Ferry, natif de Saint-Dié, n’oublie pas

les provinces perdues

            De nombreux patriotes, dont Clemenceau, déploraient que la politique coloniale de la France fût encouragée par Bismarck, afin de détourner son attention des provinces perdues. Pourtant, Ferry, natif de Saint-Dié, n’oublie pas l’Alsace-Lorraine. Mais il veut d’abord refaire la France et lui redonner toute sa puissance en la dotant d’un empire colonial.

            Pour refaire la France, l’instruction doit occuper une place primordiale. Par l’enseignement qu’ils reçoivent, les enfants doivent apprendre à connaitre la France ; d’où les cartes de géographie qui font leur apparition sur les murs des salles de classe. Ferry n’oublie pas les jeunes filles, à qui il ouvre les portes des écoles. Il les envoie au chef-lieu de canton passer le même certificat d’études que les garçons.

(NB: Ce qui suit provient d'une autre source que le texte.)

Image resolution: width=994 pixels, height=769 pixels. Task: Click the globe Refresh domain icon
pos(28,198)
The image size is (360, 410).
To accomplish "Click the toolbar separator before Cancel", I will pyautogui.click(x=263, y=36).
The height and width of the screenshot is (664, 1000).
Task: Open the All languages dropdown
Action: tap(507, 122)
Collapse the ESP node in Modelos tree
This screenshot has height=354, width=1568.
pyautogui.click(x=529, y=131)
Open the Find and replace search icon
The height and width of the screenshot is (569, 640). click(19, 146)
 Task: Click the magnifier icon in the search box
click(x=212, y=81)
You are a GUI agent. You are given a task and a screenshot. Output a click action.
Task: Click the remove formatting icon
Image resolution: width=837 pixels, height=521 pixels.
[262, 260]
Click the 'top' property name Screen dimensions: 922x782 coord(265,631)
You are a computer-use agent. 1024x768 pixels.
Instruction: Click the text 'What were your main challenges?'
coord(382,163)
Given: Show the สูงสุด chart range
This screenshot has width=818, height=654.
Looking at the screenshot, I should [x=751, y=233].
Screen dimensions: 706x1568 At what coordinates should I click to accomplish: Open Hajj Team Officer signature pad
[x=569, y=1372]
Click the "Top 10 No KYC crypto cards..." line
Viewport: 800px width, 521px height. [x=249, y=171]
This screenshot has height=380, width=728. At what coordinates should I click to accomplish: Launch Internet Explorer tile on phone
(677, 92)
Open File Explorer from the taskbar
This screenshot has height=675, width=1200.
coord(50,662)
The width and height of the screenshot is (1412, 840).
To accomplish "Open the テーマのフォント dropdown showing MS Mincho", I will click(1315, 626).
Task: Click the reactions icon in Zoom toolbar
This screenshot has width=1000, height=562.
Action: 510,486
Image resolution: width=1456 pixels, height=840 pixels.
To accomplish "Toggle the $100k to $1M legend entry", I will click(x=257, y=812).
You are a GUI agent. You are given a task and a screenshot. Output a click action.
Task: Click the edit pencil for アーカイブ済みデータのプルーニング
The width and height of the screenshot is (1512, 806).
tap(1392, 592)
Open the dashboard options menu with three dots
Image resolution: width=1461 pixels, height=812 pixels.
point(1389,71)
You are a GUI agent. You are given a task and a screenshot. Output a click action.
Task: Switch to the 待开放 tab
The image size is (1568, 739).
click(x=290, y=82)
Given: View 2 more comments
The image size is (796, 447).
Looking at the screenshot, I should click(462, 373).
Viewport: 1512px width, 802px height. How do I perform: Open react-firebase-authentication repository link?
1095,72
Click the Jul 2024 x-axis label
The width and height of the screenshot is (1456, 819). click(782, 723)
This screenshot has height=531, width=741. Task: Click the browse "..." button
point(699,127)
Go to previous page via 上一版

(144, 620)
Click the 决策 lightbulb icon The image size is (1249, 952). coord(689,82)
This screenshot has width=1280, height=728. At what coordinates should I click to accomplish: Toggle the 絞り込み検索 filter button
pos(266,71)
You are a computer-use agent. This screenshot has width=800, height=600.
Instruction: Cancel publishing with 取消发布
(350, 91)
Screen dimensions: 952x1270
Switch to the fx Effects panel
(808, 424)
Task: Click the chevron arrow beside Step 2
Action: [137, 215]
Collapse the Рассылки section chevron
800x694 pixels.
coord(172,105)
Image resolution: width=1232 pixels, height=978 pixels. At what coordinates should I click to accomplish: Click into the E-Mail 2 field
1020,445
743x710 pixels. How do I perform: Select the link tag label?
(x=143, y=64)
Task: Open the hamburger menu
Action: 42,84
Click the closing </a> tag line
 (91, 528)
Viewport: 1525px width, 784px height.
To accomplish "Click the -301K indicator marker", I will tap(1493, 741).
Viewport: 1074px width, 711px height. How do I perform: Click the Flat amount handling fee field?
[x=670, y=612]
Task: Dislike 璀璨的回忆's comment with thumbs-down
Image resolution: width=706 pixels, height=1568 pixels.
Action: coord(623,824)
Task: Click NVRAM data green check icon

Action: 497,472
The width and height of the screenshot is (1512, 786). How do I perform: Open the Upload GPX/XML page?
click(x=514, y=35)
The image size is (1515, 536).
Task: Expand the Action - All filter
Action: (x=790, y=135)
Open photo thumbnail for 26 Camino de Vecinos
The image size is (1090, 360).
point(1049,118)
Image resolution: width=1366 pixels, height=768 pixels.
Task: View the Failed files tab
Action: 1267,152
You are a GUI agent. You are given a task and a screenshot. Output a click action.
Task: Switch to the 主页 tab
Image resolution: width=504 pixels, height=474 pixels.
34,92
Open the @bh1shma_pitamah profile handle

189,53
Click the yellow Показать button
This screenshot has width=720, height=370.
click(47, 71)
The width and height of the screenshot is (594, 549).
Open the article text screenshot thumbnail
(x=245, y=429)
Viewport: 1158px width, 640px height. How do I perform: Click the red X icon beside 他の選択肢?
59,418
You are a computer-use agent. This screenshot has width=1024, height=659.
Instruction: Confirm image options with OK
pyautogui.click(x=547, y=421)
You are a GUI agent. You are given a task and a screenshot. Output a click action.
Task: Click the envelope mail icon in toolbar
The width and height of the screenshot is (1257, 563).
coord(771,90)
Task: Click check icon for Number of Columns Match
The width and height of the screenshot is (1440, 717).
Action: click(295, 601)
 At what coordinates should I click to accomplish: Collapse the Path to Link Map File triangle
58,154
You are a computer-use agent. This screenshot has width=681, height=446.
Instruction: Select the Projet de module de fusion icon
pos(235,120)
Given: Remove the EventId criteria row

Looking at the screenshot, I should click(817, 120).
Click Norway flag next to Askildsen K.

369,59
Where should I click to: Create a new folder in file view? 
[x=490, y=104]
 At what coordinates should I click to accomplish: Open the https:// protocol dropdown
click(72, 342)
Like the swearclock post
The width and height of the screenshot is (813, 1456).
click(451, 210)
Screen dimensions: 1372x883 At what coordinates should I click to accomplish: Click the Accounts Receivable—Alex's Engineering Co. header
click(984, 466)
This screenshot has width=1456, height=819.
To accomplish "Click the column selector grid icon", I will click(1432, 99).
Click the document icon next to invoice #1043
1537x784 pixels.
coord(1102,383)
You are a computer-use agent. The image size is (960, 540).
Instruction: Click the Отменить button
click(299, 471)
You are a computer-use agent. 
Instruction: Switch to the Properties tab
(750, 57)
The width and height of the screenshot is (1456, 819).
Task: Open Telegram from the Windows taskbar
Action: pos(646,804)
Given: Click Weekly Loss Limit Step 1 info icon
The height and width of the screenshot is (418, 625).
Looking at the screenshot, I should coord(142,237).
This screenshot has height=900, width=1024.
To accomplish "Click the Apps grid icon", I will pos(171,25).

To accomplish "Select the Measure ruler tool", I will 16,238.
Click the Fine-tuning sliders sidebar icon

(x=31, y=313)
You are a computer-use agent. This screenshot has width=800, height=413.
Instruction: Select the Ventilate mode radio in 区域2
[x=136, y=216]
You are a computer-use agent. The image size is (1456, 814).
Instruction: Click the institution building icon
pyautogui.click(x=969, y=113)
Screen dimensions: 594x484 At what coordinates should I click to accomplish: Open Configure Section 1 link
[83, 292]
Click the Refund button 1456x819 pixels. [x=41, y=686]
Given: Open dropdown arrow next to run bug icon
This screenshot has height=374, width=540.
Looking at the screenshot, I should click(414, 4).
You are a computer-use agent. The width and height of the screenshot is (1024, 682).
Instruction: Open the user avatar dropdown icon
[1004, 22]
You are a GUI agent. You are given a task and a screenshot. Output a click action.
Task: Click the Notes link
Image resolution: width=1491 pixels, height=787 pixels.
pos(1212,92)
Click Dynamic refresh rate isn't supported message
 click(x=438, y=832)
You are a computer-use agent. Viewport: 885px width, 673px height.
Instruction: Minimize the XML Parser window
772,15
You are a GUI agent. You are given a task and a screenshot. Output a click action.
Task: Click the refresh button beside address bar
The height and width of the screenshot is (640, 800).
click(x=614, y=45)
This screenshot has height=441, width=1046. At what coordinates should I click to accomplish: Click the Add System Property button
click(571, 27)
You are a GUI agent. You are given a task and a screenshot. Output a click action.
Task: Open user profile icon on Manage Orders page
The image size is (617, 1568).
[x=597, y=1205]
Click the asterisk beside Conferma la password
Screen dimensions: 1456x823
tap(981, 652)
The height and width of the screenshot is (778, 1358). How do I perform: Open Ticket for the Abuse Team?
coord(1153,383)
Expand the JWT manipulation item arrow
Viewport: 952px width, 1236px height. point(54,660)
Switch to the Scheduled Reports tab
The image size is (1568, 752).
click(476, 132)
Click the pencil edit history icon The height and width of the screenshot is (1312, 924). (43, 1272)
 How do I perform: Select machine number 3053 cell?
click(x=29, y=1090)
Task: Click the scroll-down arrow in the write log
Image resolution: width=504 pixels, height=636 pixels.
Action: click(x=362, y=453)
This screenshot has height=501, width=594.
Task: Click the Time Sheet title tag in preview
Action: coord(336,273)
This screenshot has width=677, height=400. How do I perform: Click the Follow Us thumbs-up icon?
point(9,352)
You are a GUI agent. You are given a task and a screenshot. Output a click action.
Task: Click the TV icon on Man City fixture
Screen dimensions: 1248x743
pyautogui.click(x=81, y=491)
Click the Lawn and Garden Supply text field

            Il encourage la lecture chez l’enfant. Ses adversaires s’inquiètent alors des ravages moraux que pourrait provoquer un accès généralisé aux livres. Ferry leur répond que le contenu du livre importe peu, puisque l’acte de lire est en lui-même émancipateur. Pour cette raison, il ne rechigne pas à ce que des filles apprennent à lire dans L’Imitation de Jésus-Christ.

            Mona Ozouf parvient à rendre toute sa cohérence à la pensée et à la politique de Ferry. Il fut ce pendant la proie de quelques contradictions. Ainsi, d’un côté, il voulut débarrasser l’enseignement du discours latin afin de faire plus de place à l’enseignement des sciences, de façon à ce que la France soit une grande puissance industrielle. Mais, d’un autre côté, l’homme enraciné qu’il était, restait attaché au latin et craignait qu’il n’y ait quelques dangers à se couper de la tradition des humanités.

 

Jules Ferry, la liberté et la tradition, de Mona Ozouf, 2014, éditions Gallimard.